What you should do =
Please change every "GUI agent" to "screen assistant" in the listing below and leave the rest untouched.

======

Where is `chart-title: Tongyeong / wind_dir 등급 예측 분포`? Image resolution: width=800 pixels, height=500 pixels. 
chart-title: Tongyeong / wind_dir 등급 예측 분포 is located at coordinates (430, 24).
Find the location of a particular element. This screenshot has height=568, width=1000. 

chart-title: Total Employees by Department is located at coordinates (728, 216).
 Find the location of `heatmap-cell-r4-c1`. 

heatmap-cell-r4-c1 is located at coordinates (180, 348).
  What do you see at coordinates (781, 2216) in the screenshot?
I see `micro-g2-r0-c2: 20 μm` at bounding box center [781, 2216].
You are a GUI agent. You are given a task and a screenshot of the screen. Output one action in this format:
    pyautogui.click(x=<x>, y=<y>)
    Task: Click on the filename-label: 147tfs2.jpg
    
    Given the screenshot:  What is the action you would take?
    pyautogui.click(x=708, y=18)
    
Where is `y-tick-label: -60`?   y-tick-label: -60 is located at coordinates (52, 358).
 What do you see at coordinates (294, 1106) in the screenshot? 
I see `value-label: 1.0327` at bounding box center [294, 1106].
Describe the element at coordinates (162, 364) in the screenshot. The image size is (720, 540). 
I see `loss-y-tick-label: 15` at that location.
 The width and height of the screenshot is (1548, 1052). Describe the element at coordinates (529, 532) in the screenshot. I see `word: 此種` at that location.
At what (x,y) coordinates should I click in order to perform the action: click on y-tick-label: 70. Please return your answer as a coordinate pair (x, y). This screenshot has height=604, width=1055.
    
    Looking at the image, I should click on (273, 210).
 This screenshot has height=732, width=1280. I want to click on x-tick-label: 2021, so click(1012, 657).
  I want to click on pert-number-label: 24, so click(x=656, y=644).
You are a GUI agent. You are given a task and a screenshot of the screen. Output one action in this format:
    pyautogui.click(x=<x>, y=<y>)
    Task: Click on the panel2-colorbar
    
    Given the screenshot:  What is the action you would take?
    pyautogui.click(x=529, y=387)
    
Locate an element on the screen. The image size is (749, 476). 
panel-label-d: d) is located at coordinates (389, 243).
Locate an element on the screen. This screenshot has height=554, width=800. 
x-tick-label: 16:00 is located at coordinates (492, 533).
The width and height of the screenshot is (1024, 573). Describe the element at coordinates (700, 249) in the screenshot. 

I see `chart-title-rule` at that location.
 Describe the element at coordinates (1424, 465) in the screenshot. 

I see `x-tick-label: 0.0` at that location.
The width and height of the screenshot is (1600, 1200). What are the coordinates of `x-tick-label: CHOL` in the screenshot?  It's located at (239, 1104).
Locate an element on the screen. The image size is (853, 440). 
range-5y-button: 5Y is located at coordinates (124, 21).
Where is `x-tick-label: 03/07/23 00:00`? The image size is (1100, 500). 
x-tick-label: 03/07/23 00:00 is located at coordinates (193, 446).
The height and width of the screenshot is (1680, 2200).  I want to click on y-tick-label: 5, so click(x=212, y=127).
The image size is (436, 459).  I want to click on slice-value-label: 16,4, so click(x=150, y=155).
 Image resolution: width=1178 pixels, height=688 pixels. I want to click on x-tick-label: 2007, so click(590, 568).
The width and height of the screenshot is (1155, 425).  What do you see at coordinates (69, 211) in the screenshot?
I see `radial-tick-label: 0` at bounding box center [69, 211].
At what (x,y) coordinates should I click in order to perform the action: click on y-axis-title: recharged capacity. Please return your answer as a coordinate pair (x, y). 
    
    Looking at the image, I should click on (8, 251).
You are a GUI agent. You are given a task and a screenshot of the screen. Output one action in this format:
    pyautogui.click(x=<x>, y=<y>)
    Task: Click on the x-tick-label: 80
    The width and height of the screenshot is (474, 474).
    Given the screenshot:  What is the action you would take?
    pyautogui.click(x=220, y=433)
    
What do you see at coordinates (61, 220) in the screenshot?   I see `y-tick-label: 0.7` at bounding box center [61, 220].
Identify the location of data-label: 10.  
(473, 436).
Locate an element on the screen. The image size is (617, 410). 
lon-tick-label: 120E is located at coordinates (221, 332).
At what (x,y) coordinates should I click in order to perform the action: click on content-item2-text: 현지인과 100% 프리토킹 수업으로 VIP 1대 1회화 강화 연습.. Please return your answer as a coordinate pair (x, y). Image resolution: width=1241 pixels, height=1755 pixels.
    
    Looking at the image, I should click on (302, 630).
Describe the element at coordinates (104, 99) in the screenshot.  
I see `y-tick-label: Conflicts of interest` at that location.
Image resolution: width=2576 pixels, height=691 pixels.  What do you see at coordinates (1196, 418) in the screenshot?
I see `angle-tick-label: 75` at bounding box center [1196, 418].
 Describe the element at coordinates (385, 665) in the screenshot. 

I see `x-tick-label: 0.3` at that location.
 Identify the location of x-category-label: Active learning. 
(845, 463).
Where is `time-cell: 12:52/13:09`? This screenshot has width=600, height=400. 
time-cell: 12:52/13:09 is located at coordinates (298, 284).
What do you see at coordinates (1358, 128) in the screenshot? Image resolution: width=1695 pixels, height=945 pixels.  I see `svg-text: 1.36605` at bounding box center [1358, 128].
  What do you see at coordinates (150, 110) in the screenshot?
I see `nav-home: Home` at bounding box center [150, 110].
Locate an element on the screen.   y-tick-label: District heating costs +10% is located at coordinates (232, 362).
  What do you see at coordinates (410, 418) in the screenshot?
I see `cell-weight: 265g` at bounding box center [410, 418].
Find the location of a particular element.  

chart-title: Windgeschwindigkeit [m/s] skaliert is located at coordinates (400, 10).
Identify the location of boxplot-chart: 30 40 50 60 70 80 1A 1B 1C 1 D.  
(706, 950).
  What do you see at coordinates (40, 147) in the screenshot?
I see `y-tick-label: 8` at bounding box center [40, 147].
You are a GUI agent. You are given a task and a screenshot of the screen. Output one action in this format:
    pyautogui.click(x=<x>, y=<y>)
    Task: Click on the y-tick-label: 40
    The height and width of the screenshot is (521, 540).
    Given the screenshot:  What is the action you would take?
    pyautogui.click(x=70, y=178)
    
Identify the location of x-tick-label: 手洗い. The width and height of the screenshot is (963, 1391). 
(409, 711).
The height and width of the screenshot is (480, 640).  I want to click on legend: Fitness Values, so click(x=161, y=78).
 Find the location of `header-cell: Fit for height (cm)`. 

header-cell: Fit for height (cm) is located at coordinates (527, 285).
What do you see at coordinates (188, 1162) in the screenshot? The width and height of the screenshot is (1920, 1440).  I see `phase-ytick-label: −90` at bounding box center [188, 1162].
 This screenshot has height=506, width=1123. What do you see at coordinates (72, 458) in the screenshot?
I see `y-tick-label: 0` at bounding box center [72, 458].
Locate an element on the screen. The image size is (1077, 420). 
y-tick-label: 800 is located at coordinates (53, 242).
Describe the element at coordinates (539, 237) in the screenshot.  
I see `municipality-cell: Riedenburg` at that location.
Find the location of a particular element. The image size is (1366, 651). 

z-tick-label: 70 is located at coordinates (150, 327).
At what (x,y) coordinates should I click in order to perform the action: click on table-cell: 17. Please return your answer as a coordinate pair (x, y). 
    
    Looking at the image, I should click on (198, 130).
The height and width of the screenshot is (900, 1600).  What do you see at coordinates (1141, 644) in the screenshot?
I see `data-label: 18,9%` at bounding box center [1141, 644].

======

The completed task =
Where is `chart-title: Tongyeong / wind_dir 등급 예측 분포`? Image resolution: width=800 pixels, height=500 pixels. 
chart-title: Tongyeong / wind_dir 등급 예측 분포 is located at coordinates (430, 24).
Find the location of a particular element. This screenshot has height=568, width=1000. 

chart-title: Total Employees by Department is located at coordinates (728, 216).
 Find the location of `heatmap-cell-r4-c1`. 

heatmap-cell-r4-c1 is located at coordinates (180, 348).
  What do you see at coordinates (781, 2216) in the screenshot?
I see `micro-g2-r0-c2: 20 μm` at bounding box center [781, 2216].
You are a screen assistant. You are given a task and a screenshot of the screen. Output one action in this format:
    pyautogui.click(x=<x>, y=<y>)
    Task: Click on the filename-label: 147tfs2.jpg
    
    Given the screenshot:  What is the action you would take?
    pyautogui.click(x=708, y=18)
    
Where is `y-tick-label: -60`?   y-tick-label: -60 is located at coordinates (52, 358).
 What do you see at coordinates (294, 1106) in the screenshot? 
I see `value-label: 1.0327` at bounding box center [294, 1106].
Describe the element at coordinates (162, 364) in the screenshot. The image size is (720, 540). 
I see `loss-y-tick-label: 15` at that location.
 The width and height of the screenshot is (1548, 1052). Describe the element at coordinates (529, 532) in the screenshot. I see `word: 此種` at that location.
At what (x,y) coordinates should I click in order to perform the action: click on y-tick-label: 70. Please return your answer as a coordinate pair (x, y). This screenshot has height=604, width=1055.
    
    Looking at the image, I should click on (273, 210).
 This screenshot has height=732, width=1280. I want to click on x-tick-label: 2021, so click(1012, 657).
  I want to click on pert-number-label: 24, so click(x=656, y=644).
You are a screen assistant. You are given a task and a screenshot of the screen. Output one action in this format:
    pyautogui.click(x=<x>, y=<y>)
    Task: Click on the panel2-colorbar
    
    Given the screenshot:  What is the action you would take?
    pyautogui.click(x=529, y=387)
    
Locate an element on the screen. The image size is (749, 476). 
panel-label-d: d) is located at coordinates (389, 243).
Locate an element on the screen. This screenshot has height=554, width=800. 
x-tick-label: 16:00 is located at coordinates (492, 533).
The width and height of the screenshot is (1024, 573). Describe the element at coordinates (700, 249) in the screenshot. 

I see `chart-title-rule` at that location.
 Describe the element at coordinates (1424, 465) in the screenshot. 

I see `x-tick-label: 0.0` at that location.
The width and height of the screenshot is (1600, 1200). What are the coordinates of `x-tick-label: CHOL` in the screenshot?  It's located at (239, 1104).
Locate an element on the screen. The image size is (853, 440). 
range-5y-button: 5Y is located at coordinates (124, 21).
Where is `x-tick-label: 03/07/23 00:00`? The image size is (1100, 500). 
x-tick-label: 03/07/23 00:00 is located at coordinates (193, 446).
The height and width of the screenshot is (1680, 2200).  I want to click on y-tick-label: 5, so click(x=212, y=127).
The image size is (436, 459).  I want to click on slice-value-label: 16,4, so click(x=150, y=155).
 Image resolution: width=1178 pixels, height=688 pixels. I want to click on x-tick-label: 2007, so click(590, 568).
The width and height of the screenshot is (1155, 425).  What do you see at coordinates (69, 211) in the screenshot?
I see `radial-tick-label: 0` at bounding box center [69, 211].
At what (x,y) coordinates should I click in order to perform the action: click on y-axis-title: recharged capacity. Please return your answer as a coordinate pair (x, y). 
    
    Looking at the image, I should click on (8, 251).
You are a screen assistant. You are given a task and a screenshot of the screen. Output one action in this format:
    pyautogui.click(x=<x>, y=<y>)
    Task: Click on the x-tick-label: 80
    The width and height of the screenshot is (474, 474).
    Given the screenshot:  What is the action you would take?
    pyautogui.click(x=220, y=433)
    
What do you see at coordinates (61, 220) in the screenshot?   I see `y-tick-label: 0.7` at bounding box center [61, 220].
Identify the location of data-label: 10.  
(473, 436).
Locate an element on the screen. The image size is (617, 410). 
lon-tick-label: 120E is located at coordinates (221, 332).
At what (x,y) coordinates should I click in order to perform the action: click on content-item2-text: 현지인과 100% 프리토킹 수업으로 VIP 1대 1회화 강화 연습.. Please return your answer as a coordinate pair (x, y). Image resolution: width=1241 pixels, height=1755 pixels.
    
    Looking at the image, I should click on (302, 630).
Describe the element at coordinates (104, 99) in the screenshot.  
I see `y-tick-label: Conflicts of interest` at that location.
Image resolution: width=2576 pixels, height=691 pixels.  What do you see at coordinates (1196, 418) in the screenshot?
I see `angle-tick-label: 75` at bounding box center [1196, 418].
 Describe the element at coordinates (385, 665) in the screenshot. 

I see `x-tick-label: 0.3` at that location.
 Identify the location of x-category-label: Active learning. 
(845, 463).
Where is `time-cell: 12:52/13:09`? This screenshot has width=600, height=400. 
time-cell: 12:52/13:09 is located at coordinates (298, 284).
What do you see at coordinates (1358, 128) in the screenshot? Image resolution: width=1695 pixels, height=945 pixels.  I see `svg-text: 1.36605` at bounding box center [1358, 128].
  What do you see at coordinates (150, 110) in the screenshot?
I see `nav-home: Home` at bounding box center [150, 110].
Locate an element on the screen.   y-tick-label: District heating costs +10% is located at coordinates (232, 362).
  What do you see at coordinates (410, 418) in the screenshot?
I see `cell-weight: 265g` at bounding box center [410, 418].
Find the location of a particular element.  

chart-title: Windgeschwindigkeit [m/s] skaliert is located at coordinates (400, 10).
Identify the location of boxplot-chart: 30 40 50 60 70 80 1A 1B 1C 1 D.  
(706, 950).
  What do you see at coordinates (40, 147) in the screenshot?
I see `y-tick-label: 8` at bounding box center [40, 147].
You are a screen assistant. You are given a task and a screenshot of the screen. Output one action in this format:
    pyautogui.click(x=<x>, y=<y>)
    Task: Click on the y-tick-label: 40
    The height and width of the screenshot is (521, 540).
    Given the screenshot:  What is the action you would take?
    pyautogui.click(x=70, y=178)
    
Identify the location of x-tick-label: 手洗い. The width and height of the screenshot is (963, 1391). 
(409, 711).
The height and width of the screenshot is (480, 640).  I want to click on legend: Fitness Values, so click(x=161, y=78).
 Find the location of `header-cell: Fit for height (cm)`. 

header-cell: Fit for height (cm) is located at coordinates (527, 285).
What do you see at coordinates (188, 1162) in the screenshot? The width and height of the screenshot is (1920, 1440).  I see `phase-ytick-label: −90` at bounding box center [188, 1162].
 This screenshot has height=506, width=1123. What do you see at coordinates (72, 458) in the screenshot?
I see `y-tick-label: 0` at bounding box center [72, 458].
Locate an element on the screen. The image size is (1077, 420). 
y-tick-label: 800 is located at coordinates (53, 242).
Describe the element at coordinates (539, 237) in the screenshot.  
I see `municipality-cell: Riedenburg` at that location.
Find the location of a particular element. The image size is (1366, 651). 

z-tick-label: 70 is located at coordinates (150, 327).
At what (x,y) coordinates should I click in order to perform the action: click on table-cell: 17. Please return your answer as a coordinate pair (x, y). 
    
    Looking at the image, I should click on (198, 130).
The height and width of the screenshot is (900, 1600).  What do you see at coordinates (1141, 644) in the screenshot?
I see `data-label: 18,9%` at bounding box center [1141, 644].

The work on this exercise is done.